*TASK GOAL*
Convert the material below into a two-column CSV with the headers "prompt" and "target" and one row per item to be located. Put the wording that asks for each item under "prompt" and its coordinates under "target", with each value in a single quoted field, line breaks turned into spaces, and the pictures left out.
:: THE DATA
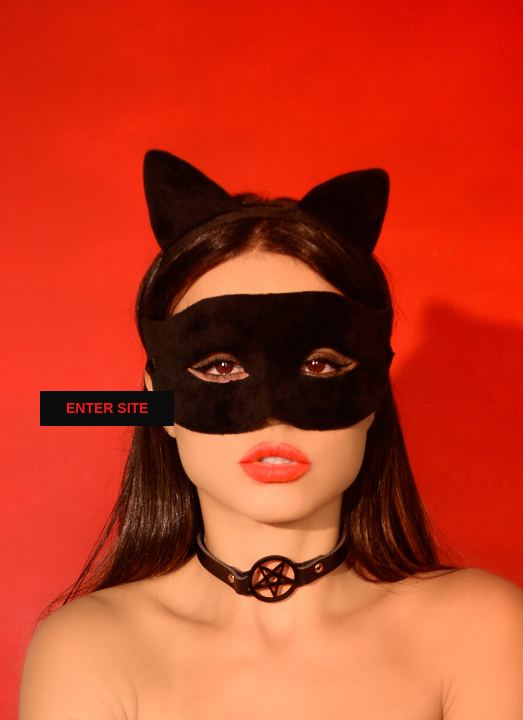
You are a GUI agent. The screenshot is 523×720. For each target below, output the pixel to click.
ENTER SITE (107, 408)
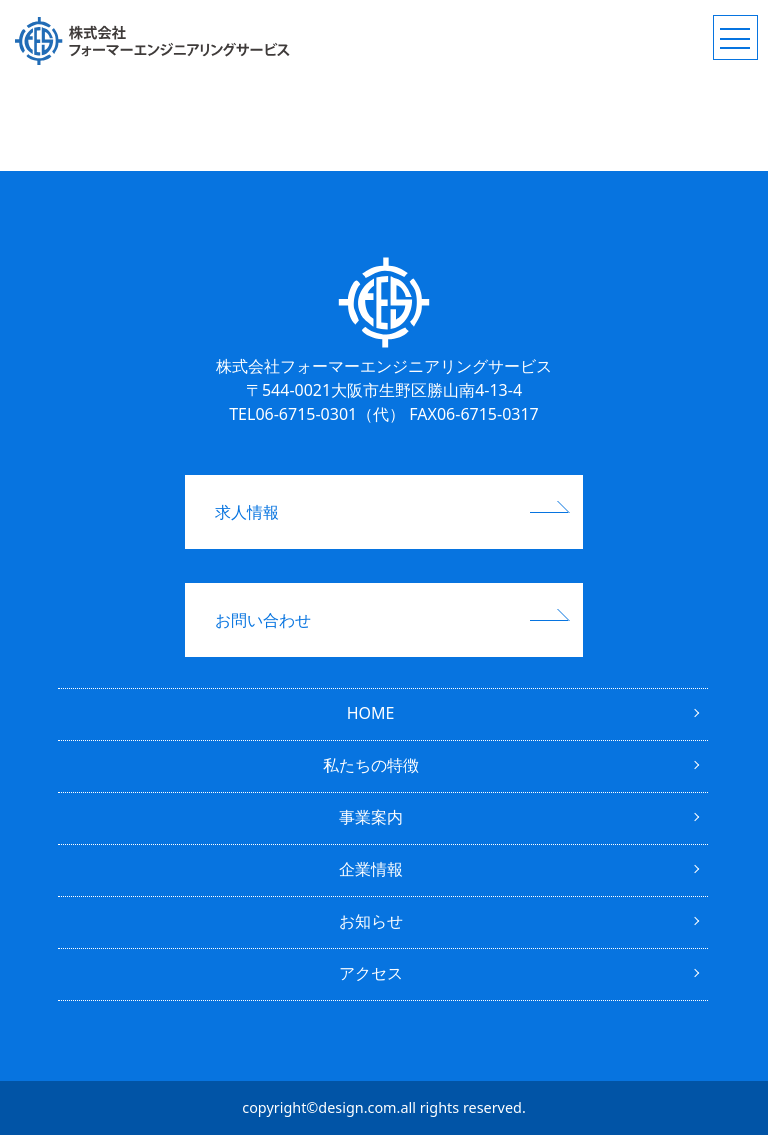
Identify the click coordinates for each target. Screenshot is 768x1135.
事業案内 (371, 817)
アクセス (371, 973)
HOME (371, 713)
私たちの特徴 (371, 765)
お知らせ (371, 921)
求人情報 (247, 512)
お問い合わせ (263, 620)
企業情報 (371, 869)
::::
*OUTPUT*
prompt,target
"You are a GUI agent. The screenshot is 523×720. For each target below, output the pixel to click. ENTER SITE","(107, 408)"
"Identify the click coordinates for each target. Screenshot is 768x1135. 事業案内","(371, 817)"
"アクセス","(371, 973)"
"HOME","(371, 713)"
"私たちの特徴","(371, 765)"
"お知らせ","(371, 921)"
"求人情報","(247, 512)"
"お問い合わせ","(263, 620)"
"企業情報","(371, 869)"